Estos bocados —el taco de torrezno, la ensaladilla rusa en panipuri, la hamburguesa de pollo— están pensados para aquellos a quién les guste ensuciarse las manos para después lamerse los dedos. No os preocupéis: en el local nos ofrecen desde el minuto uno aquellas toallitas húmedas de marisquería de menú, y realmente cunden. Los cubiertos, si eso, les podemos blandir para probar las albóndigas de pollo con arroz de chile rojo, sésamo negro y cebolla japonesa.

Todos estos platos funcionan como entrante, pero no se puede ir al Piel de Gallina sin responder, con conocimiento situado, a la pregunta retórica que abría esta pieza. ¿Podemos deshacernos de la imagen del cubo a rebosar de pollo frito? ¿Podemos deshacernos, sin renunciar al placer epicúreo de tiznarnos los dedos con fritura? Dios nos contestaría con flores. En Piel de Gallina, mesa bendecida, lo hacen mojando pollo frito con yema de huevo y, como traca final, un buen chaparrón de caviar.

¿Podemos deshacernos, de la imagen del cubo a rebosar de pollo frito? ¿Podemos deshacernos de ella, sin renunciar al placer epicúreo de tiznarnos los dedos con fritura?

Dentro de esta bacanal de la fusión, se podría pensar que, en Piel de Gallina, la cocina catalana se arrincona en la parte más inhóspita de la buhardilla.
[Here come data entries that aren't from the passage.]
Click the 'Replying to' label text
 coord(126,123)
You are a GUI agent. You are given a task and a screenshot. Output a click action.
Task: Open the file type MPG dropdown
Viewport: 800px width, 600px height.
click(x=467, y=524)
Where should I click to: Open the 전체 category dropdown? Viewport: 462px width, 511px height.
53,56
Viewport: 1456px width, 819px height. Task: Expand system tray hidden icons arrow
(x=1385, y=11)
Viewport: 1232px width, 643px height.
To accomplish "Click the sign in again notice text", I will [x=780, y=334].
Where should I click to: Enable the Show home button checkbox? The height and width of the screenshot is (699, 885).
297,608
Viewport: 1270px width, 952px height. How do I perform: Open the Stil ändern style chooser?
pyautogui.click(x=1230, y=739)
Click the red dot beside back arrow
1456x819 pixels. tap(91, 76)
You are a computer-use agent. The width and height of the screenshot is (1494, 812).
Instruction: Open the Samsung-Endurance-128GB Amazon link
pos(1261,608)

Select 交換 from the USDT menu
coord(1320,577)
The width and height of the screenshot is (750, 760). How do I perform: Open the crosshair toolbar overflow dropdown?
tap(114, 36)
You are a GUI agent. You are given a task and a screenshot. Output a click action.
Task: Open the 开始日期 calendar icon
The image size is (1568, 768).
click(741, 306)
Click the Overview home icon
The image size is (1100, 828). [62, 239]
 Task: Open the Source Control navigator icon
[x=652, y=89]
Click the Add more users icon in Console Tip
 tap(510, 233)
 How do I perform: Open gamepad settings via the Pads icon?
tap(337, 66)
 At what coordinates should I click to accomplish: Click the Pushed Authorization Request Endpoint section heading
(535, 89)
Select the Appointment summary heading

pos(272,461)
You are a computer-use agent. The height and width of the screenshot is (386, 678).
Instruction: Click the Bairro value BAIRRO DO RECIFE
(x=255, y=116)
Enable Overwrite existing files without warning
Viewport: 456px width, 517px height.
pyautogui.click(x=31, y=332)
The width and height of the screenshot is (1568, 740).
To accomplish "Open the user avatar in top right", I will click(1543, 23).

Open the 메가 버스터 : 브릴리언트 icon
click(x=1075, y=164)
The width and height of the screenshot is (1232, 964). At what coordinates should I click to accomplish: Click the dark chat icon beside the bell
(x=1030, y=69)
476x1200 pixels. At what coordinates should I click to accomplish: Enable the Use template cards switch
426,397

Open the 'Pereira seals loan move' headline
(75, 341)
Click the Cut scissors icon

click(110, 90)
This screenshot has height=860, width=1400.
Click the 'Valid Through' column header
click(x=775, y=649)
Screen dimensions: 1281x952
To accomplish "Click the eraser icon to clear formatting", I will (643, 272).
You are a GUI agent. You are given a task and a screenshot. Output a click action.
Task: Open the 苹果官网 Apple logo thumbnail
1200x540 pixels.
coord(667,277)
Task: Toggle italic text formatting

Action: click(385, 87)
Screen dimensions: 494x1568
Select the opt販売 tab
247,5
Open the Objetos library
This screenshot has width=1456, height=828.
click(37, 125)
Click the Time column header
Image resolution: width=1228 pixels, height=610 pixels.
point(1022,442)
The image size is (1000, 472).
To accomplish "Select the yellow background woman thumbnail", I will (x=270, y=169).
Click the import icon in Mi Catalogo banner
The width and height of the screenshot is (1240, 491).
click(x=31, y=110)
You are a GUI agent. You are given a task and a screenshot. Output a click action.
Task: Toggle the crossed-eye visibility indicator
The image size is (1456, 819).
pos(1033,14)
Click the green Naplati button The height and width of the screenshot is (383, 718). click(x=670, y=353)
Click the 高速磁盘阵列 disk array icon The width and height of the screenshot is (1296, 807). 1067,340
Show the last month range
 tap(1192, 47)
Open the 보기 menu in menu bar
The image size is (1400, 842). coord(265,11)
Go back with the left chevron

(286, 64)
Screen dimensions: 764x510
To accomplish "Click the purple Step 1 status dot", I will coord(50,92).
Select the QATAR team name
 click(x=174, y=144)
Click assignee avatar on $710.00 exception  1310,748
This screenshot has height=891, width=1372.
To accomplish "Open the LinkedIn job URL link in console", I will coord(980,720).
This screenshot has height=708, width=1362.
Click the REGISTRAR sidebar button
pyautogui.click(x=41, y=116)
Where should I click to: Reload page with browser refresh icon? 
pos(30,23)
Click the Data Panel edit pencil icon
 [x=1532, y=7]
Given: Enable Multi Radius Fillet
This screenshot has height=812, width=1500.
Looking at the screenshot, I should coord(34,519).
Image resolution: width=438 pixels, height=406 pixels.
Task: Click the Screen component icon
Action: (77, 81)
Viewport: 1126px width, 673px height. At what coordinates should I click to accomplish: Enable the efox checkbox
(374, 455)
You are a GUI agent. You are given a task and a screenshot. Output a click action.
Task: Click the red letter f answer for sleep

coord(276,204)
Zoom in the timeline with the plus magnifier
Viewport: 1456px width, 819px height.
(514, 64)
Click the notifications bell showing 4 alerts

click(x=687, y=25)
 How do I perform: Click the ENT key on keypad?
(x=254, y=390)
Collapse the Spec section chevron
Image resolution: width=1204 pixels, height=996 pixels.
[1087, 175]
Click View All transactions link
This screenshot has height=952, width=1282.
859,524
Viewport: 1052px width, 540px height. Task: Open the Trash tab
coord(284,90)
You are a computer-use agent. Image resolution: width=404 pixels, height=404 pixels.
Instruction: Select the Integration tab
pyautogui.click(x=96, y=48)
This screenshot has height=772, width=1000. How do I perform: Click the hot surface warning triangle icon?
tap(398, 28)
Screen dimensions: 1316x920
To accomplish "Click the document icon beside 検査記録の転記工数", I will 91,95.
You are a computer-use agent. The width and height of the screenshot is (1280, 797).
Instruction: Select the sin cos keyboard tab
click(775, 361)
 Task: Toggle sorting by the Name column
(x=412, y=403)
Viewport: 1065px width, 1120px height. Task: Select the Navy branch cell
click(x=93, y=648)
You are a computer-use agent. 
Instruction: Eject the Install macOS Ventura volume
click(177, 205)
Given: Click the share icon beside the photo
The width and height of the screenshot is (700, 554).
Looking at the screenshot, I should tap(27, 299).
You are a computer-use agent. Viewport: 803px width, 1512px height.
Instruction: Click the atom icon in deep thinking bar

Al contrario, uno de los platos estrella del restaurante nos presenta seis piezas de pollo frito donde se nos propone un viaje gastronómico por todo el mundo con escala en Tennessee, Seúl, Lima, Patagonia, Bangkok y, por supuesto, Valls. El corte de pollo crujiente con calçot frito, romesco, avellana y perejil frito es de aquellos que agotan los adjetivos, y uno de los gallos de batalla que Piel de Gallina pone a competir en los festivales kilómetro cero del país.

Otro frente donde la proximidad se cuida al detalle son las bebidas. Las botellas de sidras de pequeños productores catalanes —Gos com Fux, Crèdit Variable, Lord—, de cervezas artesanales —Cyclic, Caravelle—, y de hasta cuatro referencias de vinos naturales, van arriba y abajo del restaurante bajo una cuidadosa prescripción de maridaje del equipo de sala. Para acabar, de Piel de Gallina no te puedes ir sin probar los postres; en este sentido, el donut de camión Tatín y la torrija con mascarpone son una burrada. Una de esas que —la cuenta, por favor— ponen la carne de gallina.